To be done: Could you render the rows below as a numbered list, skipping any blank lines and leaving the pictures out?

Data for this exercise:
"""
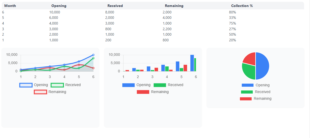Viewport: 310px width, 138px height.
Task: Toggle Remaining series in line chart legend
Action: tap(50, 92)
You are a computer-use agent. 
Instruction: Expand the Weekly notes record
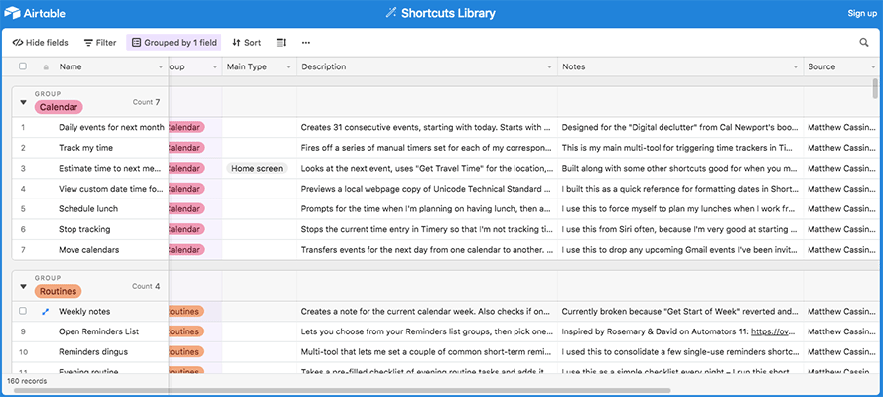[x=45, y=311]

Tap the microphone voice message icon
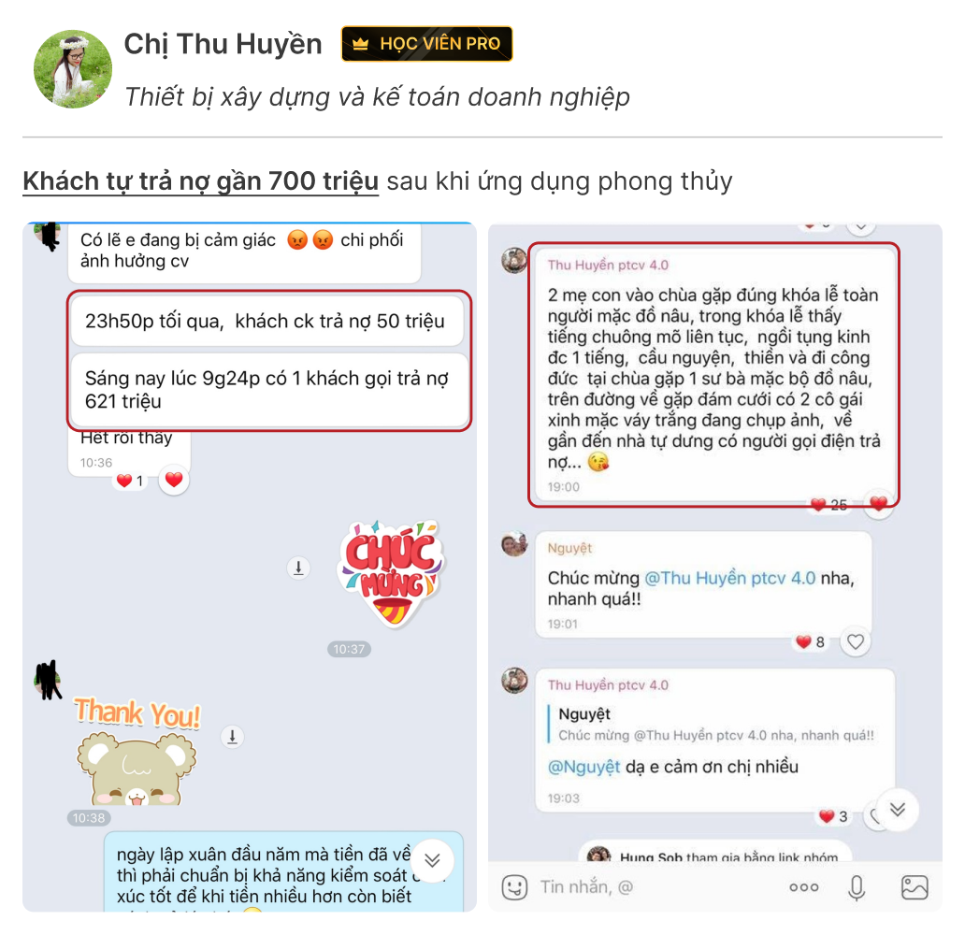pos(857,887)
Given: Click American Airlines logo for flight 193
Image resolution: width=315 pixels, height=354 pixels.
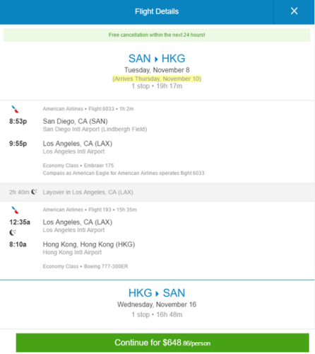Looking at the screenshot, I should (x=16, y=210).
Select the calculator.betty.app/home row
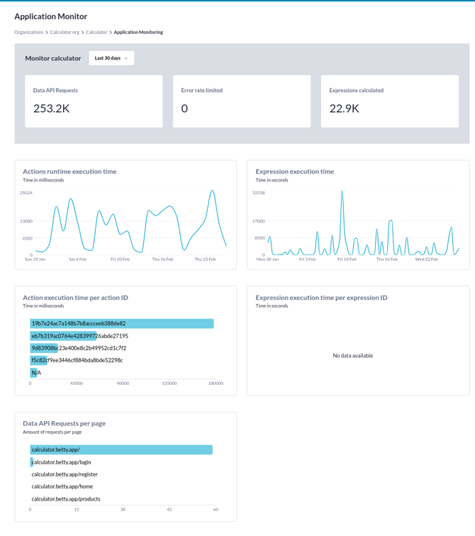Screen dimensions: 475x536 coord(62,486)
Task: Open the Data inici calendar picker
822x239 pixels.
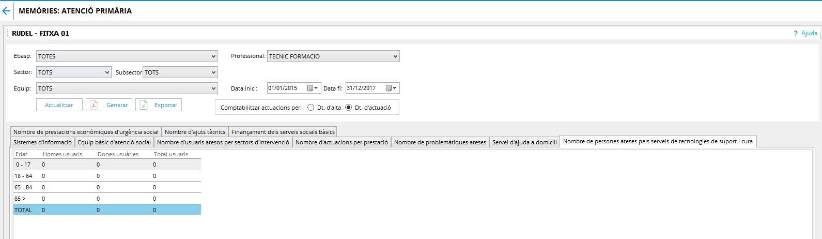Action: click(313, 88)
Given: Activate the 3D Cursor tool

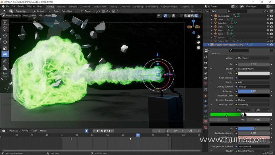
"""
Answer to the problem:
1. Viewport: 310px width, 138px height.
2. Task: Toggle Remaining series in line chart legend
3. Action: tap(50, 92)
4. You are a computer-use agent. 
5. Instruction: Expand the Weekly notes record
6. [x=45, y=311]
7. Tap the microphone voice message icon
8. pos(857,887)
9. Given: Click American Airlines logo for flight 193
10. Image resolution: width=315 pixels, height=354 pixels.
11. Looking at the screenshot, I should (x=16, y=210).
12. Select the calculator.betty.app/home row
13. Screen dimensions: 475x536 coord(62,486)
14. Task: Open the Data inici calendar picker
15. 822x239 pixels.
16. Action: click(313, 88)
17. Given: Activate the 3D Cursor tool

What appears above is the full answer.